Records for the task:

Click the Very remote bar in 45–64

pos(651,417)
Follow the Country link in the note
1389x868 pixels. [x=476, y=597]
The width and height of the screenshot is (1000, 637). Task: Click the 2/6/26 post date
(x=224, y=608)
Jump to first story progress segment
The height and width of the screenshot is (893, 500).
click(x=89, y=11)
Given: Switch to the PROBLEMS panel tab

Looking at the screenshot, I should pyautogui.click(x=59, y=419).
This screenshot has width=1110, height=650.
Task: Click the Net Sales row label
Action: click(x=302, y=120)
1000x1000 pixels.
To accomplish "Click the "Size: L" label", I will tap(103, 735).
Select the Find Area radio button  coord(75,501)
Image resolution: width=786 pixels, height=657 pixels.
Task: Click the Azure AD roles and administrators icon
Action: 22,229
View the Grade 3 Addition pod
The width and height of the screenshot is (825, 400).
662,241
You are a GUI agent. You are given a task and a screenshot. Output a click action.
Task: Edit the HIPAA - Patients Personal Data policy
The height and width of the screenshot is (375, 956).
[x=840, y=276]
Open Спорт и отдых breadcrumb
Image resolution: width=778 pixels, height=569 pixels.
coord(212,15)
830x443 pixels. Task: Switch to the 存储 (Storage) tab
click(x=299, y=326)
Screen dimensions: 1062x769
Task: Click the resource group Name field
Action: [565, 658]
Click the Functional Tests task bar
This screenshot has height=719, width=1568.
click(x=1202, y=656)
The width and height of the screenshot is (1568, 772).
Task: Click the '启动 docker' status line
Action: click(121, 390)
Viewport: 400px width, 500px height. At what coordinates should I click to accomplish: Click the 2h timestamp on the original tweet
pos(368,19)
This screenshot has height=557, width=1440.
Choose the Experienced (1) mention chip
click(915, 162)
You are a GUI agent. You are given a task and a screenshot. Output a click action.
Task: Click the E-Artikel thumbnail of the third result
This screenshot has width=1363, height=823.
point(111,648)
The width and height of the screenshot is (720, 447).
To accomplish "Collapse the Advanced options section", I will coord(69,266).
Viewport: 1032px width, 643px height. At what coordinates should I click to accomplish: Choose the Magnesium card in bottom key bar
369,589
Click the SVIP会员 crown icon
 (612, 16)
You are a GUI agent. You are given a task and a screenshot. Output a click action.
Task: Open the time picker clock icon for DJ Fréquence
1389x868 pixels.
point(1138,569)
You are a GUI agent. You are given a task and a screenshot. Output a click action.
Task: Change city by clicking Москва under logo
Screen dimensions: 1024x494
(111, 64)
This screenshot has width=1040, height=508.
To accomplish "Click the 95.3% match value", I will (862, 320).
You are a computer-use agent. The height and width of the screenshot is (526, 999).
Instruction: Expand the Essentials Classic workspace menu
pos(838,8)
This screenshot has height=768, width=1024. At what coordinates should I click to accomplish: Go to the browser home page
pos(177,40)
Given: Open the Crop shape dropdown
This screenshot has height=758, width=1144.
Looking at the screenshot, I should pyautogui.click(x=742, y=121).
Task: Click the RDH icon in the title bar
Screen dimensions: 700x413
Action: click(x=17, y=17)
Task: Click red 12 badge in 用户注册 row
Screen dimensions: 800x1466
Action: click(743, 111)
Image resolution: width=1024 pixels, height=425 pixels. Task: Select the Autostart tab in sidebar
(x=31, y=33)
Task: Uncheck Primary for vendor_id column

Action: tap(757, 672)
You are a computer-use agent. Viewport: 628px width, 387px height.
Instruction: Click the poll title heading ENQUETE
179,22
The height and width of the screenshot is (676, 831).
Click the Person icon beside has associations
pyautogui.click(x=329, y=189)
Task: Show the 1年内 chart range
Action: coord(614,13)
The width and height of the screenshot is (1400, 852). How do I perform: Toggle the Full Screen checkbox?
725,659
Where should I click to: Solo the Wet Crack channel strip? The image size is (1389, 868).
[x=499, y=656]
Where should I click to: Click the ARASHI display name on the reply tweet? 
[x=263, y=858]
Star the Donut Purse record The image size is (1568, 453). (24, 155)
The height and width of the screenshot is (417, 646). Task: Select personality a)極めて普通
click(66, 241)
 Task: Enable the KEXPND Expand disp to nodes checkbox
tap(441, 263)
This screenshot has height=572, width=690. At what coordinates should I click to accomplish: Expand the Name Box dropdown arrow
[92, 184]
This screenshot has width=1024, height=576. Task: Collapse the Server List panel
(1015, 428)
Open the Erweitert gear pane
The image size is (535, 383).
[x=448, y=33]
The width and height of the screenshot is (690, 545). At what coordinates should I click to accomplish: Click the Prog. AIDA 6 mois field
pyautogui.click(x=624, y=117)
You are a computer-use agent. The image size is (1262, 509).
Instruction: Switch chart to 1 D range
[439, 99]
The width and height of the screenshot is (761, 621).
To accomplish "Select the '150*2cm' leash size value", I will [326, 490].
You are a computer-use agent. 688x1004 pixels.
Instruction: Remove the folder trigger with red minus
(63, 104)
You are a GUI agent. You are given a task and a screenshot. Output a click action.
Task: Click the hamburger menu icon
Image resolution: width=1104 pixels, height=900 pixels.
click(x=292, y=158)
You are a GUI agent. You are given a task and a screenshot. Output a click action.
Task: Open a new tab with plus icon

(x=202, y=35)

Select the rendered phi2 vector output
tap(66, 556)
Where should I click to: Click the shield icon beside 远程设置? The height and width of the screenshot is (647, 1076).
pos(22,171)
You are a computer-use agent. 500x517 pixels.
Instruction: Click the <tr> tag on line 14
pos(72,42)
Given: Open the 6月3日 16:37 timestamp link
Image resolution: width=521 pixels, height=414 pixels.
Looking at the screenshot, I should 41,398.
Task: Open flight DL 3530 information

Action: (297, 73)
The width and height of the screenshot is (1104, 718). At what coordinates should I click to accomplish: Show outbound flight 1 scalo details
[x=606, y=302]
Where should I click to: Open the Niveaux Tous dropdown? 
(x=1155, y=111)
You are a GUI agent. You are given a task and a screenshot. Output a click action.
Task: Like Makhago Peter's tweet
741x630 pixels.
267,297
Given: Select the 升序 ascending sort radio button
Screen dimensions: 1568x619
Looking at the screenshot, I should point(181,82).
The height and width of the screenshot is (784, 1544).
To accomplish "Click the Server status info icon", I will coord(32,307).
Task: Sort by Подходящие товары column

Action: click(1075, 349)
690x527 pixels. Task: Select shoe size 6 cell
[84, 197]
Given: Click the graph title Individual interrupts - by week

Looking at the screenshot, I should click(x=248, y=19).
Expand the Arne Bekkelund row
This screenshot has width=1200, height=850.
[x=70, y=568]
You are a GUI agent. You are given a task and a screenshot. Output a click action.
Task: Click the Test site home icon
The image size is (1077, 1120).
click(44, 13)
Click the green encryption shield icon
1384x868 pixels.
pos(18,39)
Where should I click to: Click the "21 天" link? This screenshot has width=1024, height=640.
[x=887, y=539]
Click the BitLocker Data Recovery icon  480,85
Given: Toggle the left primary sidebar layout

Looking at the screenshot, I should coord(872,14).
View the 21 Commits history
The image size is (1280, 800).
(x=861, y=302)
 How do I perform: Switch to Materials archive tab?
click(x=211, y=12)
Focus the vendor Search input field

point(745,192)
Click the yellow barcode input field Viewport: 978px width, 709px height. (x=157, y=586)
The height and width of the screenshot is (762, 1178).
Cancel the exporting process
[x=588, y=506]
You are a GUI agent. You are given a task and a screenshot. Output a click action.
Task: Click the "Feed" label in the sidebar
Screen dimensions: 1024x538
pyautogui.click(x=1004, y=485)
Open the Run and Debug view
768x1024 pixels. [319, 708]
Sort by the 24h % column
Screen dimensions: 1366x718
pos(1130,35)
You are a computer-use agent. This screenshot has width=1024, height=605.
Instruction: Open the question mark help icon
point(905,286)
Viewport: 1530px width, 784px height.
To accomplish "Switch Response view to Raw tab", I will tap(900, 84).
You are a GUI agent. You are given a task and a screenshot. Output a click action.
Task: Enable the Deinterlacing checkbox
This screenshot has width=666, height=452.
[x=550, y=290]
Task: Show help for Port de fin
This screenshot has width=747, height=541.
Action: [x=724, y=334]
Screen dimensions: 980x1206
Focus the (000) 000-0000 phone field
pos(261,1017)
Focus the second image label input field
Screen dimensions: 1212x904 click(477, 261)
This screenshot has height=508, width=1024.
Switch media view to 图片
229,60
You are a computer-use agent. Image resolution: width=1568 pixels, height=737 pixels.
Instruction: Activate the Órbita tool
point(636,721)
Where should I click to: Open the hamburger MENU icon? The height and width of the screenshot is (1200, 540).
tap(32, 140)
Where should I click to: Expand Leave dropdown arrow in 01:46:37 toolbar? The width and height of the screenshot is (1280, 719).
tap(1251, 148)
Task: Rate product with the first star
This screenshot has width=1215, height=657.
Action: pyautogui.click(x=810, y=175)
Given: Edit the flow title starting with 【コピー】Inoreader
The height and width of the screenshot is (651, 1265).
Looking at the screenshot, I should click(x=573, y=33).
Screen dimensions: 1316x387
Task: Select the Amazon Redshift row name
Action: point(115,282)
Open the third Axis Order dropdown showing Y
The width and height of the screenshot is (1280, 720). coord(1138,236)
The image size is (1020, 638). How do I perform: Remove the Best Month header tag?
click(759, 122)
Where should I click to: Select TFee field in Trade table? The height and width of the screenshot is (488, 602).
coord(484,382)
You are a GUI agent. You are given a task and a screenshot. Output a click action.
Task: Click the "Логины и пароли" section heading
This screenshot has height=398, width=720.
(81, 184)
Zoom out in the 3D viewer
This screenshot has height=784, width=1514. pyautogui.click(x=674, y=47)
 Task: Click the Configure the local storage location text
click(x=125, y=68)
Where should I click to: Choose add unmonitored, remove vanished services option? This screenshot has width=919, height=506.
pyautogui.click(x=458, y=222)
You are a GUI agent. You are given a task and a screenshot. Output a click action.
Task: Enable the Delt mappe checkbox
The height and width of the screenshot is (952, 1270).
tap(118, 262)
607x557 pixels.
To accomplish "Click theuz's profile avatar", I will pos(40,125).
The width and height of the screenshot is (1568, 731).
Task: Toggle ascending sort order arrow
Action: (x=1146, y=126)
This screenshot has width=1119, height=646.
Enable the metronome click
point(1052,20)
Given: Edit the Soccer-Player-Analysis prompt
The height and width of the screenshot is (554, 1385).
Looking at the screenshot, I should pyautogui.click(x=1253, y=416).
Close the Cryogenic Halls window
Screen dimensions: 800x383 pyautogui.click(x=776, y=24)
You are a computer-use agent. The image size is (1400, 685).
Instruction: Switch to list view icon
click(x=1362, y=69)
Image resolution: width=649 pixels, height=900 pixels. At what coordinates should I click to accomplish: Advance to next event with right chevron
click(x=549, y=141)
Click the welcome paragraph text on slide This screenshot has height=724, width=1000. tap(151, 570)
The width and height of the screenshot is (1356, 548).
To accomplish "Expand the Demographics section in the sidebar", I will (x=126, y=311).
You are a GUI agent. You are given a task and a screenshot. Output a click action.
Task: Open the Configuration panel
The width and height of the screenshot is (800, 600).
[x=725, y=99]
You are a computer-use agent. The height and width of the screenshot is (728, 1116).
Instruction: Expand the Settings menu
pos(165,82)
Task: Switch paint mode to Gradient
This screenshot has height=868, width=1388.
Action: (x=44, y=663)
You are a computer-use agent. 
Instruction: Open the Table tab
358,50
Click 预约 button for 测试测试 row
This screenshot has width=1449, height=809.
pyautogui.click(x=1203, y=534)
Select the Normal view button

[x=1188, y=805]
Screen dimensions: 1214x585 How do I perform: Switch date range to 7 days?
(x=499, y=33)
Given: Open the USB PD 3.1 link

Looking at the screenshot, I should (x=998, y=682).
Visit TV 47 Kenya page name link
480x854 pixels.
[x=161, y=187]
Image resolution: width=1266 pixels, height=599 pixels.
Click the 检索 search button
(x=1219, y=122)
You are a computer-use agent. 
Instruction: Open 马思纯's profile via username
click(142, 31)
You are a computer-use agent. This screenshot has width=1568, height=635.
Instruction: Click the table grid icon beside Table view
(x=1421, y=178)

Task objective: The word "computer" may occur in lines of the records. Report how many such lines there are, giving only the number.

Output of the task: 12